My Digital Project Proposal for Digital History 677 is creating a virtual tour and public education program of the Capitol, the Statuary Hall collection, and general Capitol history for the United States Capitol Historical Society titled “Standing Around”.
The project will be to create new and elevate existing social media presences of the USCHS and adhere to their Congressionally chartered purpose of “educat[ing] the public on the history and heritage of the U.S. Capitol, its institutions and the people who have served therein.” Where the USCHS usually only posts daily “on this day in history” facts, this more active and in-person series of videos would be hosted by Society staff, tour guides, and volunteers as supplemental content. The Society’s social media presence on Instagram is limited to pictures of static and dated oil paintings and disconnected themes. By starting a series with a consistent medium, length, setting, and personality, I believe it will make the Society’s presence current, enthusiastic, and relevant.

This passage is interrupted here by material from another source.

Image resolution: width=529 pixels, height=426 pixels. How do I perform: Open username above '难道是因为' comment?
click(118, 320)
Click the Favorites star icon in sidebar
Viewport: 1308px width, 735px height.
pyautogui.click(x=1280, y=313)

Where new statues are being added and old ones replaced, the history of the Capitol is still being added to. In a world where a social media presence is paramount to elevating notoriety and access to the broad public, historical institutions need to adapt to practice public history.
The key to creating a successful series is deciding the parameters of the project beforehand. The first is deciding in what order the statues will be presented as the Statuary Hall collection consists of two statues from each state not including donated pieces from citizens and Congress. It could be ordered chronologically from the oldest statues to the newest or in reverse order, thematically focused on commonalities such as Women’s History Month or Black History Month, by state (maybe in order of statehood), or even alphabetically. What is evident is that the first post must be a popular, well-known, interesting statue to set the tone for future posts to come. I would have a main personality to explain the history and significance of the statue in a short 30-second to 1-minute video, with occasional guest hosts consisting of tour guides and staff members. This way, the variety of personalities encourages viewers to have favorites and stay tuned for who will be hosting next.
Another logistical issue would be to have a pre- and post-production schedule for planning posts timing, content script, and editing to remain consistent. We could also break from the consistency by highlighting important anniversaries or current issues in combination with rotating hosts. I believe by presenting little-known histories of the Capitol in a modern, enthusiastic approach, we can raise the profile of the USCHS and public history.